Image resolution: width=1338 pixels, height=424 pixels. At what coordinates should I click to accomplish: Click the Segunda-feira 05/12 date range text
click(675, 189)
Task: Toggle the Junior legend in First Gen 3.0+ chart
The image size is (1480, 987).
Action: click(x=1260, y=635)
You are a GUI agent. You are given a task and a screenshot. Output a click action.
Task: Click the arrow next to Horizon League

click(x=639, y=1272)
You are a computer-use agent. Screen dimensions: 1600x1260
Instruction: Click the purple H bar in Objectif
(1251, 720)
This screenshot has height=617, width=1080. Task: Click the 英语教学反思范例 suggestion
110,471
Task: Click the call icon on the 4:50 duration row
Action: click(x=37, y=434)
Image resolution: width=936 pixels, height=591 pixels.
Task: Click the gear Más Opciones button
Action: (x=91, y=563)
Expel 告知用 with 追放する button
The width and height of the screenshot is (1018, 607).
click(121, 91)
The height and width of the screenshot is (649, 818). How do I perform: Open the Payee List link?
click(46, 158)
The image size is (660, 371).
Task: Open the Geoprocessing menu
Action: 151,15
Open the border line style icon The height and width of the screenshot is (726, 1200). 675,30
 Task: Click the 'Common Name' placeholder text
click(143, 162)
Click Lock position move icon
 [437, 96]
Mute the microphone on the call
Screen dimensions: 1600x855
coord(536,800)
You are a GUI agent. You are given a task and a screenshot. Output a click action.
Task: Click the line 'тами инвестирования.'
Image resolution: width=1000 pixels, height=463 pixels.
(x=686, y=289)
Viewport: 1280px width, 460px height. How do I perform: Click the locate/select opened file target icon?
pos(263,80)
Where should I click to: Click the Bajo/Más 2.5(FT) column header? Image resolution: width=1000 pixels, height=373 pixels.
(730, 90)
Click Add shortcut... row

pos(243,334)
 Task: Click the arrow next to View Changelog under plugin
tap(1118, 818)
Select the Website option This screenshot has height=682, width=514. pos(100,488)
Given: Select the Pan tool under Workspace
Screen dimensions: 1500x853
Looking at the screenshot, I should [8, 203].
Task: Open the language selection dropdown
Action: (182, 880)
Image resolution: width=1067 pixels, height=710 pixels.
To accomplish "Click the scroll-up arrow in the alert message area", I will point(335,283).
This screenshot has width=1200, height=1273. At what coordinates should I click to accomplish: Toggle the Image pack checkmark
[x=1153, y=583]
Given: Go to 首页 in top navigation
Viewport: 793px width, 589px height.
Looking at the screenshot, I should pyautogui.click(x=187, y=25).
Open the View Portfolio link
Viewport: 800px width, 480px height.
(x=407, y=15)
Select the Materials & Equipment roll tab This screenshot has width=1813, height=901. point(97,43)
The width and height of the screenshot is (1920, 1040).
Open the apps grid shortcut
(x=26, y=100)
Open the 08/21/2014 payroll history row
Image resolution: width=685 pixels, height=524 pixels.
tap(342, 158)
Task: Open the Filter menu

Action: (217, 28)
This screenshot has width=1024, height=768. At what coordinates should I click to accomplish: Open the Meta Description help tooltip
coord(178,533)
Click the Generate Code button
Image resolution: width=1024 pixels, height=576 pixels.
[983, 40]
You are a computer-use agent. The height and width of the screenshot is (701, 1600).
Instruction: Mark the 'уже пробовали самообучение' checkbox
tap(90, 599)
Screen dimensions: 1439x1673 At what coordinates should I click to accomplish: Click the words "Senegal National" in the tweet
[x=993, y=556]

→ Work order
Repeat the material above in full so that each line matches the original exactly.

→ Output for this exercise
Image resolution: width=1338 pixels, height=424 pixels. At what coordinates should I click to accomplish: Click the Segunda-feira 05/12 date range text
click(675, 189)
Task: Toggle the Junior legend in First Gen 3.0+ chart
The image size is (1480, 987).
Action: click(x=1260, y=635)
You are a GUI agent. You are given a task and a screenshot. Output a click action.
Task: Click the arrow next to Horizon League

click(x=639, y=1272)
You are a computer-use agent. Screen dimensions: 1600x1260
Instruction: Click the purple H bar in Objectif
(1251, 720)
This screenshot has height=617, width=1080. Task: Click the 英语教学反思范例 suggestion
110,471
Task: Click the call icon on the 4:50 duration row
Action: click(x=37, y=434)
Image resolution: width=936 pixels, height=591 pixels.
Task: Click the gear Más Opciones button
Action: (x=91, y=563)
Expel 告知用 with 追放する button
The width and height of the screenshot is (1018, 607).
click(121, 91)
The height and width of the screenshot is (649, 818). How do I perform: Open the Payee List link?
click(46, 158)
The image size is (660, 371).
Task: Open the Geoprocessing menu
Action: 151,15
Open the border line style icon The height and width of the screenshot is (726, 1200). 675,30
 Task: Click the 'Common Name' placeholder text
click(143, 162)
Click Lock position move icon
 [437, 96]
Mute the microphone on the call
Screen dimensions: 1600x855
coord(536,800)
You are a GUI agent. You are given a task and a screenshot. Output a click action.
Task: Click the line 'тами инвестирования.'
Image resolution: width=1000 pixels, height=463 pixels.
(x=686, y=289)
Viewport: 1280px width, 460px height. How do I perform: Click the locate/select opened file target icon?
pos(263,80)
Where should I click to: Click the Bajo/Más 2.5(FT) column header? Image resolution: width=1000 pixels, height=373 pixels.
(730, 90)
Click Add shortcut... row

pos(243,334)
 Task: Click the arrow next to View Changelog under plugin
tap(1118, 818)
Select the Website option This screenshot has height=682, width=514. pos(100,488)
Given: Select the Pan tool under Workspace
Screen dimensions: 1500x853
Looking at the screenshot, I should [8, 203].
Task: Open the language selection dropdown
Action: (182, 880)
Image resolution: width=1067 pixels, height=710 pixels.
To accomplish "Click the scroll-up arrow in the alert message area", I will point(335,283).
This screenshot has width=1200, height=1273. At what coordinates should I click to accomplish: Toggle the Image pack checkmark
[x=1153, y=583]
Given: Go to 首页 in top navigation
Viewport: 793px width, 589px height.
Looking at the screenshot, I should pyautogui.click(x=187, y=25).
Open the View Portfolio link
Viewport: 800px width, 480px height.
(x=407, y=15)
Select the Materials & Equipment roll tab This screenshot has width=1813, height=901. point(97,43)
The width and height of the screenshot is (1920, 1040).
Open the apps grid shortcut
(x=26, y=100)
Open the 08/21/2014 payroll history row
Image resolution: width=685 pixels, height=524 pixels.
tap(342, 158)
Task: Open the Filter menu

Action: (217, 28)
This screenshot has width=1024, height=768. At what coordinates should I click to accomplish: Open the Meta Description help tooltip
coord(178,533)
Click the Generate Code button
Image resolution: width=1024 pixels, height=576 pixels.
[983, 40]
You are a computer-use agent. The height and width of the screenshot is (701, 1600).
Instruction: Mark the 'уже пробовали самообучение' checkbox
tap(90, 599)
Screen dimensions: 1439x1673 At what coordinates should I click to accomplish: Click the words "Senegal National" in the tweet
[x=993, y=556]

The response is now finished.